This unit is pertinent on many levels and for many of us. For me there are life events that mean I have a strength of feeling and personal connections I thought it worth writing down. It’s not just about how these issues connect to my teaching practice, but also about events that have happened to me and how they have shaped and continue to shape my view on inclusivity in a poignant and meaningful way.
The first is that six months ago my brother in law suddenly died from a fatal stroke, I call him my brother even though I am not married to his brother, he was as good as my brother and I saw him as such. There is a tight bond between the family as they had arrived in the UK from Chile as political refugees from the military coup in 1973. He had fought prejudice and racism all his life and struggled with his deafness. He was a youth and community worker and aware of the importance of social justice. We often had many chats around the dinner table about these issues and more.
The second is on 7th July 2005 I survived the terrorist attack 7/7. I was a passenger on the Kings Cross train where a bomb was detonated killing 26 people. I was extremely lucky in that I was not in a carriage near the explosion and was able to walk off the train physically unhurt. However, after several years, I was diagnosed with PTSD. This had, without me realising, affected every aspect of my daily life including my working life, going to work had many layers to navigate. On that day I was travelling to work as a TEFL teacher at a language school in central London. At that time I had already taught people from many countries, from all backgrounds, races and faiths, as well as some students who were neuro diverse. My outlook was always to be as inclusive as possible due to the nature of teaching and learning another language. Communication is one of the main aims when teaching another language, more often than not this ties in with people who for obvious reasons communicate differently, not only in their first language but also culturally.
The impact of this event changed my life significantly and how I see the world will never be the same. At no time did I feel upset or angry with those who felt the need to engage with the ideology that promotes terrorism and act on it in this way. If anything I felt perplexed by how it had happened and that the UK government and world politic were to blame. I also already had a certain sense of these terrorist events as my mother and relatives come from a Catholic family in Northern Ireland, all have a wide range of opinion and position on the issues that face NI. Some of whom have also been directly affected due to ‘The Troubles’, losing family members and involvement in other incidents over those years. This I would say has had a huge impact on me and our family through it could be claimed as inherited trauma. Although these events and this one in particular have shaped and changed my life it has also taught me to look at and explore my understanding of the meaning of ‘difference’ and what inclusivity means. This I see has at least been a positive. In a sense it has also given me a kind of quest and desire to learn about the importance of what it means to be human and have empathy. To look at unconscious bias and not to ‘other’ people, to move beyond all kinds of racism, ableism, homophobia, transphobia and any kind of prejudice and to seek a person’s truth. What I have also learnt is that PTSD as a mental health condition is having an ‘unseen’ disability, with many layers to it. For example, a person can feel voiceless and unable to communicate for fear of the impact this may have in any given situation and where there may be the potential for a connection to what happened to them.
I am looking forward to this unit and, step into it with trepidation as I navigate these personal experiences through the topics discussed but with an openness to discover more!

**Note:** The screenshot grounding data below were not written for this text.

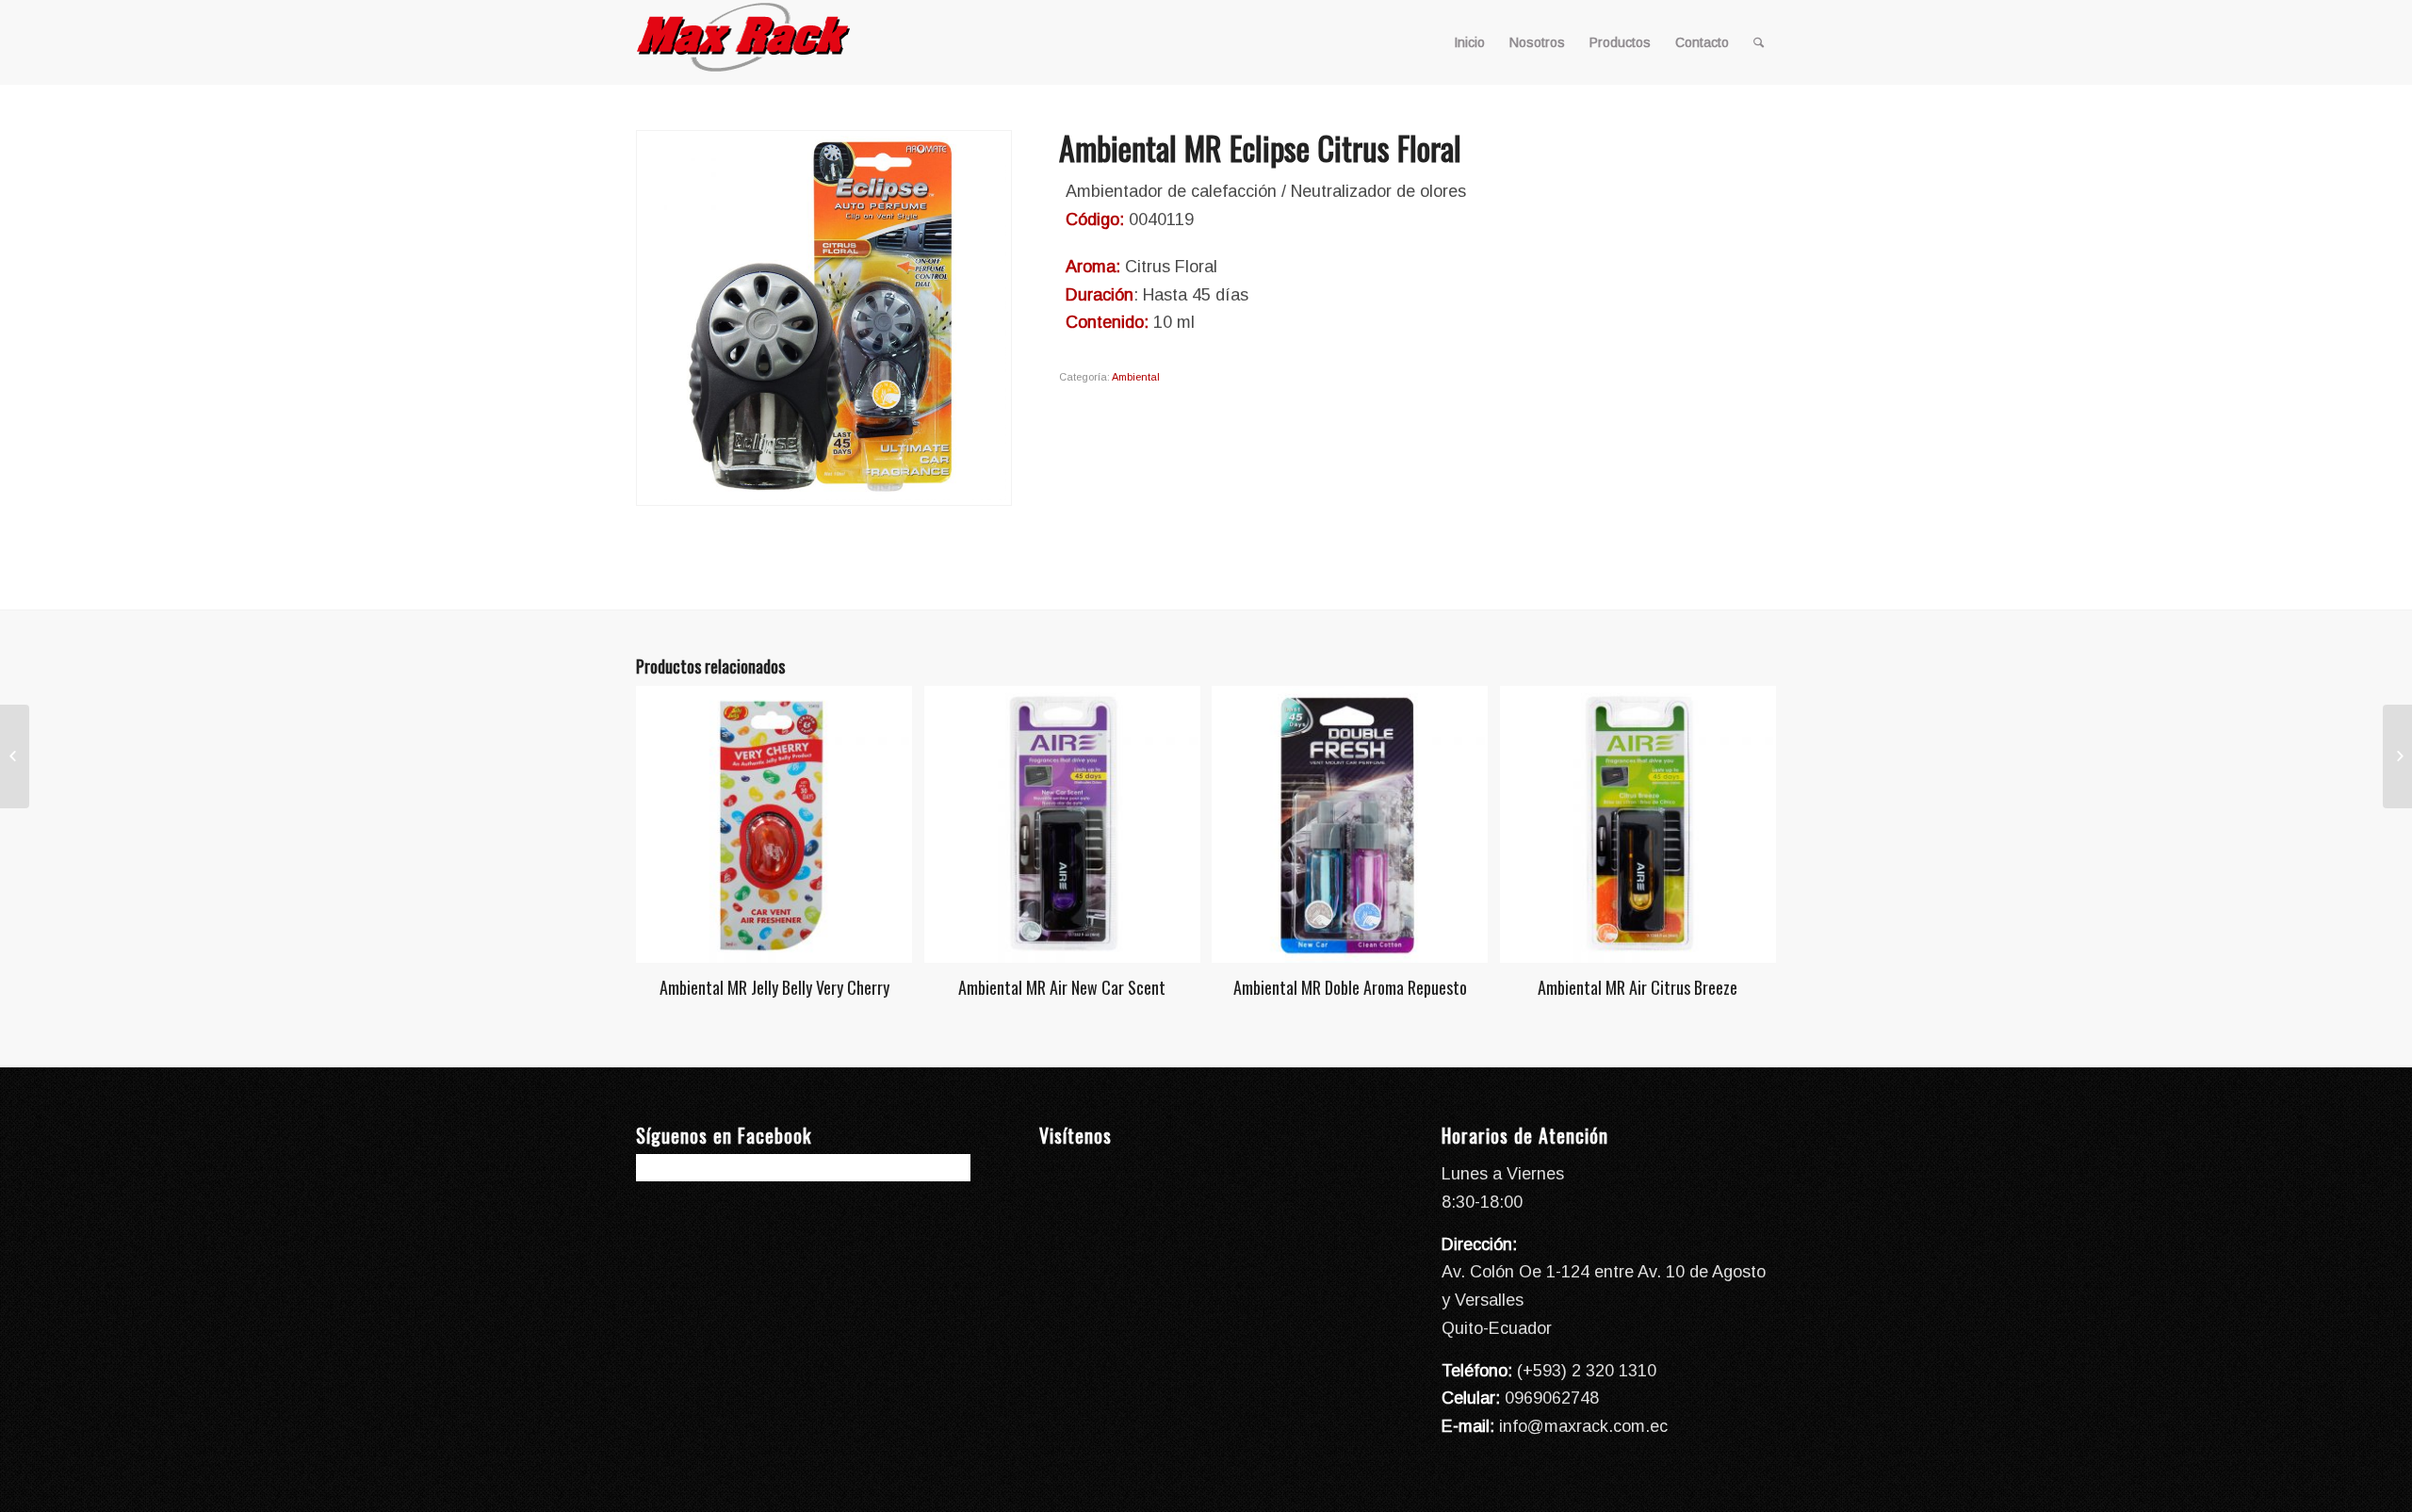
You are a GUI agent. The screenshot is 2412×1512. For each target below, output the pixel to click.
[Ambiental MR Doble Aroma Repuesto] (14, 756)
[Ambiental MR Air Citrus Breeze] (2397, 756)
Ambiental (1136, 376)
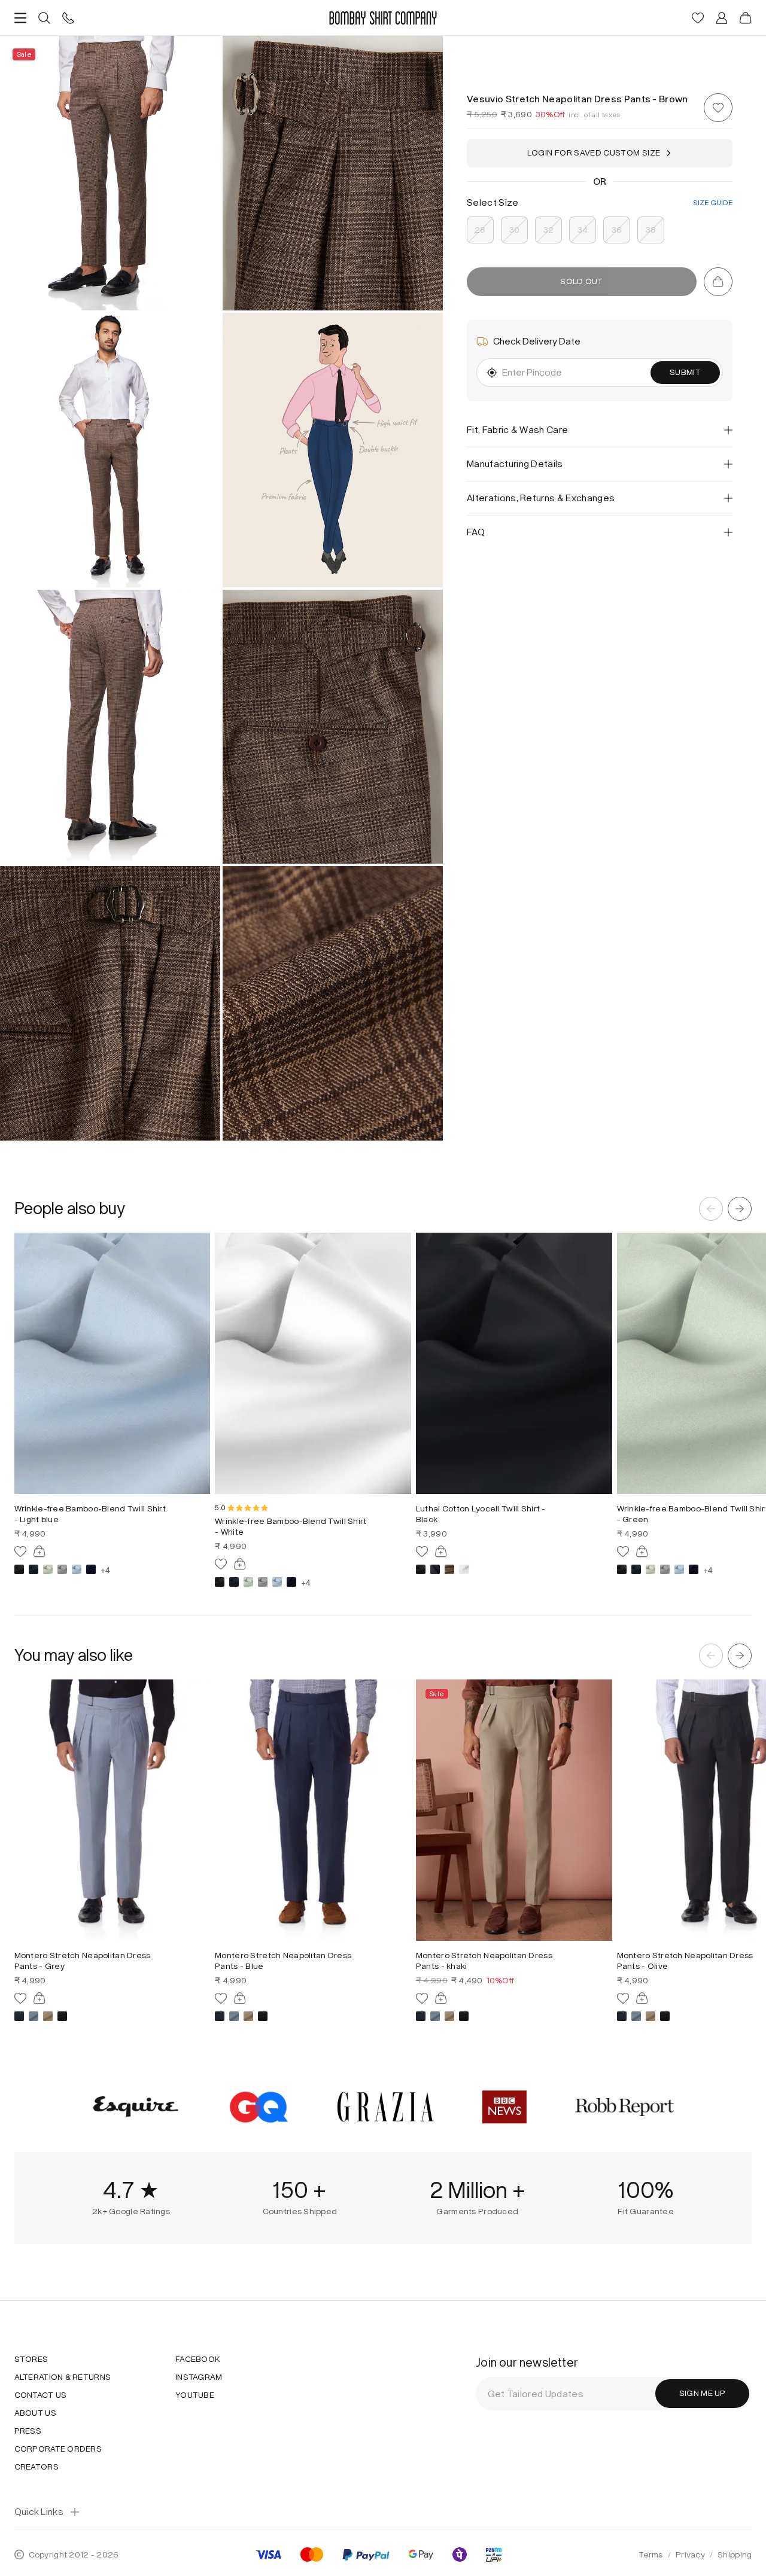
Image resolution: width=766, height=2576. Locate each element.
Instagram (199, 2377)
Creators (36, 2467)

Hi Jo, I’m not sure if it’s appropriate to comment on this post, but I read it and wanted to thank you for sharing it and in doing so, reaching out I guess, or at least opening up. It resonated with me particularly as I was an English language teacher for 17 years, before I came to UAL. At the time of 7/7 I was teaching in Hungary but just finishing and preparing to move to London for the first time. For other reasons, although I don’t have anything as serious as PTSD, I feel I can relate to the experience of being unable to communicate or function due to things you are going through and how much that impacts on your life. I hope you’re finding the unit ok.
Hi Amy,
I am really glad that you responded! Deciding to write this was I thought a gamble but this unit has meant I have had time to think about these complex issues and so wanted to record it. It’s good to also connect with a fellow English language teacher albeit in your past. I feel it is a unique position in that we learn and the gain from our students an understanding not only of culture but also the complexities of learning the English language in all it’s bizarre glory! I am enjoying this unit and as I say it has given me the chance to look again at issues I may not usually think about as much as well as think about cultures and identity and how this impacts our practice. Thank you for commenting.